In its response the Employer had reproduced the wording from the
statement on the website. The Employer
submitted that that was new material that had not previously been circulated
and was clearly timed to coincide with the anticipated date of receipt of the
ballot papers. In its view, the Union
had clearly continued campaigning. The
Employer explained that it took a pragmatic step by simply asking that the
statement be removed from the website.
It also decided to disable its own link about which the Union
had complained, in order to assist in resolving the dispute.
16. In response to the points made by the
Union in its complaint to the CAC,
the Employer explained that on 21 May
2008 the Company issued to the workers within the bargaining unit a
letter from Mr Marsh, and enclosed a DVD as
part of its campaign material. Both the DVD
and the letter complied with the campaigning requirements of the legislation
and the Code of Practice, and no complaint was made about the contents of
either. These were sent out in the post
by Royal Mail to employees' home addresses within the campaigning period and in
accordance with the terms of the access agreement. The actual mailing was carried out by an
agency company called RTFacts.
17. Employees were constantly discussing
the issues surrounding recognition throughout the campaign and as a result of
those discussions it emerged that some of the workers in the bargaining
unit had received this letter and attachment and others had not. The Employer explained the sequence of
events that followed in an attempt to rectify what it referred to as “an
embarrassing situation” after it had soon become apparent that a number of
employees, who had not received the letter and DVD, wished to see the same material as their colleagues. This material had, of course, already been
dispatched to workers within the permitted period.

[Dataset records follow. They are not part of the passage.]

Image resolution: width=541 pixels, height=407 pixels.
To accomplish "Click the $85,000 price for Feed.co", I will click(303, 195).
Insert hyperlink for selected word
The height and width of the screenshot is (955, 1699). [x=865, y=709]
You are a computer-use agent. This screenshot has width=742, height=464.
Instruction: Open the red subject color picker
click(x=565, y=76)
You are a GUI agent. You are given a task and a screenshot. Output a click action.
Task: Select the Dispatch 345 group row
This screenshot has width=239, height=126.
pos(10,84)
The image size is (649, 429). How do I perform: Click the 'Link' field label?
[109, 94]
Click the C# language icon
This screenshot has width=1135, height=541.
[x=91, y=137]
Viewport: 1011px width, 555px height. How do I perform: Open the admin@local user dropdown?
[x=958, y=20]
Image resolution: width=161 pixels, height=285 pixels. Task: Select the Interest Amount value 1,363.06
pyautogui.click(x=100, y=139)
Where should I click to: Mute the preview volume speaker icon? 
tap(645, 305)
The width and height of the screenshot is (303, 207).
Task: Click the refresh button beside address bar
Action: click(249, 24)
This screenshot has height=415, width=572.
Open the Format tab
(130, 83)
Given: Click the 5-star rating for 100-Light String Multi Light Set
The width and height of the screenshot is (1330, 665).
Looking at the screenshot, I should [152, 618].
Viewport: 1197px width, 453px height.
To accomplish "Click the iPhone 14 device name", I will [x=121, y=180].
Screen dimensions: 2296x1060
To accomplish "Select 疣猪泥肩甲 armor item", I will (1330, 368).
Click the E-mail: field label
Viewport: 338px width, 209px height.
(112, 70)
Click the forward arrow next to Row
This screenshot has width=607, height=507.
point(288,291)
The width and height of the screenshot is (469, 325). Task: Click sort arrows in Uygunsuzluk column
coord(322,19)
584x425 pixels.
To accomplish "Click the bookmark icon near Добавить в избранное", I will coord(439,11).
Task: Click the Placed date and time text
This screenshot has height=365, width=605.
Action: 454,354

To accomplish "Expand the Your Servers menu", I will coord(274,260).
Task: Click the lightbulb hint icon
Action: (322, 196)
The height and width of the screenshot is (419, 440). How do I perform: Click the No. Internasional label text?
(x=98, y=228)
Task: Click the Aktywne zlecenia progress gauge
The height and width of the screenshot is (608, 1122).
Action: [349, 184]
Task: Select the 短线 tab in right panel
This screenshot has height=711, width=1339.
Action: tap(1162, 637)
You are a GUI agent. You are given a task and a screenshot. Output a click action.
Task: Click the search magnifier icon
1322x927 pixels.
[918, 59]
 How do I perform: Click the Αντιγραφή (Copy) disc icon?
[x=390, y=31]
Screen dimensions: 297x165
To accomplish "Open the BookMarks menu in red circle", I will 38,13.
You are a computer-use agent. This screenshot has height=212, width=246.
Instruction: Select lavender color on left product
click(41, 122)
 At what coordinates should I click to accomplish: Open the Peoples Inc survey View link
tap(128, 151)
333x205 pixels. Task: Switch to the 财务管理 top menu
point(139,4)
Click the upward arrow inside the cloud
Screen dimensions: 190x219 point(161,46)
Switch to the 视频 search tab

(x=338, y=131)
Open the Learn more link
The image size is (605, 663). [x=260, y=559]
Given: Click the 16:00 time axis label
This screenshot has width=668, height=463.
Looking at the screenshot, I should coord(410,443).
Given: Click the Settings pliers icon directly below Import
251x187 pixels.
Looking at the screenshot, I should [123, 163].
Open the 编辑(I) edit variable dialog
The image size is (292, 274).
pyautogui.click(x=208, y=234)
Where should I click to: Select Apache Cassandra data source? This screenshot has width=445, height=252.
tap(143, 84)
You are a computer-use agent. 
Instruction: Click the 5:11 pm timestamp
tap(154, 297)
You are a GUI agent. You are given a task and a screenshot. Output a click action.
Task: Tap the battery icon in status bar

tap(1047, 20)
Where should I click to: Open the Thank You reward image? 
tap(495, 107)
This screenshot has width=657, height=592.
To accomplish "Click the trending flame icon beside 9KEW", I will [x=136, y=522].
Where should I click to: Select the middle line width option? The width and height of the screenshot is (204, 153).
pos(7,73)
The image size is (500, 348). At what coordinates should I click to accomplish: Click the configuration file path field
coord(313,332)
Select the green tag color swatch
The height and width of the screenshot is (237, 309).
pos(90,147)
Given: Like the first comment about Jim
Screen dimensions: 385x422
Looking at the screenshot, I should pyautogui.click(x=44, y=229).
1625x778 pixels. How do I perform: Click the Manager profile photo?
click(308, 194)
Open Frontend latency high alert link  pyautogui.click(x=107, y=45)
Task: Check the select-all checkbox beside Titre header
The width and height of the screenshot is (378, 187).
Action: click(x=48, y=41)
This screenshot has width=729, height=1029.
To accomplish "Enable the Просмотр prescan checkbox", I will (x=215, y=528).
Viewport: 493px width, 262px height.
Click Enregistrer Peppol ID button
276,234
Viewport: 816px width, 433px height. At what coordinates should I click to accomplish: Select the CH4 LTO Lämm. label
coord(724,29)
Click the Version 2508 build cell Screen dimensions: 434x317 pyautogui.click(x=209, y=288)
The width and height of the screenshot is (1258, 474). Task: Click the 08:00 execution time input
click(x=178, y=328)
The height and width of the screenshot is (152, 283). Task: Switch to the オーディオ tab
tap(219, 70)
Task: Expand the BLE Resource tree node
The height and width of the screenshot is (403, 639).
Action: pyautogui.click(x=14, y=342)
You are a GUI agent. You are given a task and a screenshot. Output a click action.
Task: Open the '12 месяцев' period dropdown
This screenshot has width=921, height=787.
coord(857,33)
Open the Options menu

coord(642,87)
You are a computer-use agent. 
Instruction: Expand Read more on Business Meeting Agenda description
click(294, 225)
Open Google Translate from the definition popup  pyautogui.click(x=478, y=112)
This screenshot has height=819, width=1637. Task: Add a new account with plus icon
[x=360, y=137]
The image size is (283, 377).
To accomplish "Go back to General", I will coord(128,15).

18. The Employer stated that the purpose
of its email of 27 May 2008 (timed at 11.47 and sent to the CAC by the Union with an earlier letter) was to explain what had
happened and offer to pay any costs incurred in collecting a copy of the
letter/enclosure or to take delivery of it.
It did not consider that this breached either the Access Agreement or
the unfair practice legislation and was very surprised that such a complaint
had been made. It asserted that given
that the purpose of its email was to restore goodwill in the light of its
embarrassment and it was not therefore sent "with a view to influencing the result of the ballot."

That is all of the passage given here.